Could you copy out every one of the records below word for word, without changing anything?

⁂

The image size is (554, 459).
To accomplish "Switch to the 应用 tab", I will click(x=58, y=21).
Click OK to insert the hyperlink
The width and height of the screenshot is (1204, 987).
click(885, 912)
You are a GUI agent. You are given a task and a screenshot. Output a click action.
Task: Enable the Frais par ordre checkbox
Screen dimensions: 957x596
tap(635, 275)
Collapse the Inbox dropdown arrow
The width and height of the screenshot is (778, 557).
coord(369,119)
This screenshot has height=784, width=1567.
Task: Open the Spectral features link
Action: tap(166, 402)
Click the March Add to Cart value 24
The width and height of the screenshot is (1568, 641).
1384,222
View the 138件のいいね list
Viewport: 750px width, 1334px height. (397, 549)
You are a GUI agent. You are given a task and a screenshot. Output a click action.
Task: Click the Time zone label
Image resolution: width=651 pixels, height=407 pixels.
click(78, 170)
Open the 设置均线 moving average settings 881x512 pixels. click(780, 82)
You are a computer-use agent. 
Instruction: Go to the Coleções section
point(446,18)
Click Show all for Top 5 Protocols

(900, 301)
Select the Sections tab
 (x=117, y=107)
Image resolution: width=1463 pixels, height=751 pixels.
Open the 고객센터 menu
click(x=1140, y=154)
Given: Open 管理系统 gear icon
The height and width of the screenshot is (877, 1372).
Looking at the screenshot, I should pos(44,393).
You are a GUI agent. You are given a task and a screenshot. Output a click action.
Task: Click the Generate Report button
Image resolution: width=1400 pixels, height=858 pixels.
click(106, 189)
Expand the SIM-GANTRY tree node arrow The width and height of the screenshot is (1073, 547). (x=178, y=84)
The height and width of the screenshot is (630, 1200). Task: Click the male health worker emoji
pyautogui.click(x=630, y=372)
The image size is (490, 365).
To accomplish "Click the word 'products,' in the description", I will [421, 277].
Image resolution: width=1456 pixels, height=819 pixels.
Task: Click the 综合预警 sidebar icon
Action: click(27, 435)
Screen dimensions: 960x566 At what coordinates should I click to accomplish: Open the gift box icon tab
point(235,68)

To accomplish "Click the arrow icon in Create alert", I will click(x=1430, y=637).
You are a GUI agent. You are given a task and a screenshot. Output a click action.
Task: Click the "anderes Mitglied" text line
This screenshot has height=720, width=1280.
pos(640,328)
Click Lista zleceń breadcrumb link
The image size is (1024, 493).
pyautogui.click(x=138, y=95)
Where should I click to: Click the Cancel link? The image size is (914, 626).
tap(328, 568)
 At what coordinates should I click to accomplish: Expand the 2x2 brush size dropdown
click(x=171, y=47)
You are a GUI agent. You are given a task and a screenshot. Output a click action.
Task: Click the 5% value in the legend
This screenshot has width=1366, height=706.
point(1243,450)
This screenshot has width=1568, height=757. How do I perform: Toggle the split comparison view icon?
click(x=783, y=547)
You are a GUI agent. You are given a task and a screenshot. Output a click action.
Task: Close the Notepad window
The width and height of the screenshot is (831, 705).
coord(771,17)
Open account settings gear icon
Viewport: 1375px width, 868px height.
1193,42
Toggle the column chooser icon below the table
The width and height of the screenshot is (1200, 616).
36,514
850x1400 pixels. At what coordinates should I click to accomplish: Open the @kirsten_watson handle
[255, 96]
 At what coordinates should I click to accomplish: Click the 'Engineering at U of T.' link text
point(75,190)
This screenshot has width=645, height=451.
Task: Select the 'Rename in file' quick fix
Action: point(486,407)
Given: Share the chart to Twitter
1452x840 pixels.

⁂

Completed task:
The image size is (554, 459).
To accomplish "Switch to the 应用 tab", I will click(x=58, y=21).
Click OK to insert the hyperlink
The width and height of the screenshot is (1204, 987).
click(885, 912)
You are a GUI agent. You are given a task and a screenshot. Output a click action.
Task: Enable the Frais par ordre checkbox
Screen dimensions: 957x596
tap(635, 275)
Collapse the Inbox dropdown arrow
The width and height of the screenshot is (778, 557).
coord(369,119)
This screenshot has height=784, width=1567.
Task: Open the Spectral features link
Action: tap(166, 402)
Click the March Add to Cart value 24
The width and height of the screenshot is (1568, 641).
1384,222
View the 138件のいいね list
Viewport: 750px width, 1334px height. (397, 549)
You are a GUI agent. You are given a task and a screenshot. Output a click action.
Task: Click the Time zone label
Image resolution: width=651 pixels, height=407 pixels.
click(78, 170)
Open the 设置均线 moving average settings 881x512 pixels. click(780, 82)
You are a computer-use agent. 
Instruction: Go to the Coleções section
point(446,18)
Click Show all for Top 5 Protocols

(900, 301)
Select the Sections tab
 (x=117, y=107)
Image resolution: width=1463 pixels, height=751 pixels.
Open the 고객센터 menu
click(x=1140, y=154)
Given: Open 管理系统 gear icon
The height and width of the screenshot is (877, 1372).
Looking at the screenshot, I should pos(44,393).
You are a GUI agent. You are given a task and a screenshot. Output a click action.
Task: Click the Generate Report button
Image resolution: width=1400 pixels, height=858 pixels.
click(106, 189)
Expand the SIM-GANTRY tree node arrow The width and height of the screenshot is (1073, 547). (x=178, y=84)
The height and width of the screenshot is (630, 1200). Task: Click the male health worker emoji
pyautogui.click(x=630, y=372)
The image size is (490, 365).
To accomplish "Click the word 'products,' in the description", I will [421, 277].
Image resolution: width=1456 pixels, height=819 pixels.
Task: Click the 综合预警 sidebar icon
Action: click(27, 435)
Screen dimensions: 960x566 At what coordinates should I click to accomplish: Open the gift box icon tab
point(235,68)

To accomplish "Click the arrow icon in Create alert", I will click(x=1430, y=637).
You are a GUI agent. You are given a task and a screenshot. Output a click action.
Task: Click the "anderes Mitglied" text line
This screenshot has height=720, width=1280.
pos(640,328)
Click Lista zleceń breadcrumb link
The image size is (1024, 493).
pyautogui.click(x=138, y=95)
Where should I click to: Click the Cancel link? The image size is (914, 626).
tap(328, 568)
 At what coordinates should I click to accomplish: Expand the 2x2 brush size dropdown
click(x=171, y=47)
You are a GUI agent. You are given a task and a screenshot. Output a click action.
Task: Click the 5% value in the legend
This screenshot has width=1366, height=706.
point(1243,450)
This screenshot has width=1568, height=757. How do I perform: Toggle the split comparison view icon?
click(x=783, y=547)
You are a GUI agent. You are given a task and a screenshot. Output a click action.
Task: Close the Notepad window
The width and height of the screenshot is (831, 705).
coord(771,17)
Open account settings gear icon
Viewport: 1375px width, 868px height.
1193,42
Toggle the column chooser icon below the table
The width and height of the screenshot is (1200, 616).
36,514
850x1400 pixels. At what coordinates should I click to accomplish: Open the @kirsten_watson handle
[255, 96]
 At what coordinates should I click to accomplish: Click the 'Engineering at U of T.' link text
point(75,190)
This screenshot has width=645, height=451.
Task: Select the 'Rename in file' quick fix
Action: point(486,407)
Given: Share the chart to Twitter
1452x840 pixels.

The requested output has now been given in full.